> WHAT IS NEEDED
Set down exactly the lines of the records from the top to the line containing "Uncheck the order"; include both.
******
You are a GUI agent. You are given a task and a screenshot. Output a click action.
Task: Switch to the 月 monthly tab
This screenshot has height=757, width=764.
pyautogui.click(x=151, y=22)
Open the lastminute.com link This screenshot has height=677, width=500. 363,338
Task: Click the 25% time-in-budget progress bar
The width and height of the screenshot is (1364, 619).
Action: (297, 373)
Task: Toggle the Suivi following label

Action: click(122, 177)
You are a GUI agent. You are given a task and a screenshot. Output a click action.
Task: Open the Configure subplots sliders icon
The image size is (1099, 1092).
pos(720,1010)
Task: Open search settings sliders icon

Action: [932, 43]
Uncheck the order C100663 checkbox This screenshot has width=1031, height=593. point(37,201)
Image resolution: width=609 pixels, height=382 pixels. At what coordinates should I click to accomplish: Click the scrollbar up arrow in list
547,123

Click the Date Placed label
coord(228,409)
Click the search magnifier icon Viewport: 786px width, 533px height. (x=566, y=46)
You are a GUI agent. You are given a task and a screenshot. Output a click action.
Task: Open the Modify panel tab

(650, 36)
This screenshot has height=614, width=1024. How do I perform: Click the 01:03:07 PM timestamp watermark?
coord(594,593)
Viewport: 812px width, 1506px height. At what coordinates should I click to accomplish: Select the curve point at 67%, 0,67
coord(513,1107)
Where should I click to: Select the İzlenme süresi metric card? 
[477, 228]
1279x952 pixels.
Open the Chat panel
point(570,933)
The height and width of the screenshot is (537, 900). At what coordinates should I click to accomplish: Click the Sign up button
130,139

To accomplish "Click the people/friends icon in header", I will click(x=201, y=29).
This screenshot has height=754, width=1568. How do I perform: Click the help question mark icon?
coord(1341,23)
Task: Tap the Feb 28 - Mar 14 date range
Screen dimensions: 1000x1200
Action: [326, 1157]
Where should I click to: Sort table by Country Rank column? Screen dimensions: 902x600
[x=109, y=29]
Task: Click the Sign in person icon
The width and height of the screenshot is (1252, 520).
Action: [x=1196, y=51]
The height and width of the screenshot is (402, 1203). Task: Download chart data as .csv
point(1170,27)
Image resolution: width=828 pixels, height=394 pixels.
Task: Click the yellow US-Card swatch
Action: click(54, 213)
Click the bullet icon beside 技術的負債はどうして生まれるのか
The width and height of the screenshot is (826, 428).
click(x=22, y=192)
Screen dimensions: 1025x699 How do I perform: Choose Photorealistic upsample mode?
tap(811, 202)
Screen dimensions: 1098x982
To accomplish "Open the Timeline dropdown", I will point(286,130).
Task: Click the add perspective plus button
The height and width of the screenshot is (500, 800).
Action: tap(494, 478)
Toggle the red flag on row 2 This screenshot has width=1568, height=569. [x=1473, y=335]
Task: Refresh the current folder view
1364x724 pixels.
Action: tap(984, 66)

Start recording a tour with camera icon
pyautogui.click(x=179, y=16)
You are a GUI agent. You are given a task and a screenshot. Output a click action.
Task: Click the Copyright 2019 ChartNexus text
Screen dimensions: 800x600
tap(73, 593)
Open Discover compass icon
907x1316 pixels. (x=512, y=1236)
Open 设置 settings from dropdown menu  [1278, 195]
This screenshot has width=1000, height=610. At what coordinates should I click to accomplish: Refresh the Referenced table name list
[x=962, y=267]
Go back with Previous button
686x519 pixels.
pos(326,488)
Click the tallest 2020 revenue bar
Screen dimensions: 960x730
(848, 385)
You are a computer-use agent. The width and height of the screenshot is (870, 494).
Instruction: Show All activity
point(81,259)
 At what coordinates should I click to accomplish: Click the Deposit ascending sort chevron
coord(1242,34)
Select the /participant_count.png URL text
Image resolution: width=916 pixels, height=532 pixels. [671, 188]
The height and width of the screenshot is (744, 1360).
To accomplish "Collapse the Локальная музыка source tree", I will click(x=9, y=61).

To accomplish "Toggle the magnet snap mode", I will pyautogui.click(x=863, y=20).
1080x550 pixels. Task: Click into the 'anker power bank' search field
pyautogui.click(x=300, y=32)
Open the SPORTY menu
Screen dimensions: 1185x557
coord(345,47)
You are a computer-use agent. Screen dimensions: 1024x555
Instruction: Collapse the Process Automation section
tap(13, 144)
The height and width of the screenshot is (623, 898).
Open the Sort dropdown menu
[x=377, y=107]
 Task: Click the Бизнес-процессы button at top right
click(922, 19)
******
> REPLY
You are a GUI agent. You are given a task and a screenshot. Output a click action.
Task: Switch to the 月 monthly tab
This screenshot has height=757, width=764.
pyautogui.click(x=151, y=22)
Open the lastminute.com link This screenshot has height=677, width=500. 363,338
Task: Click the 25% time-in-budget progress bar
The width and height of the screenshot is (1364, 619).
Action: (297, 373)
Task: Toggle the Suivi following label

Action: click(122, 177)
You are a GUI agent. You are given a task and a screenshot. Output a click action.
Task: Open the Configure subplots sliders icon
The image size is (1099, 1092).
pos(720,1010)
Task: Open search settings sliders icon

Action: [932, 43]
Uncheck the order C100663 checkbox This screenshot has width=1031, height=593. point(37,201)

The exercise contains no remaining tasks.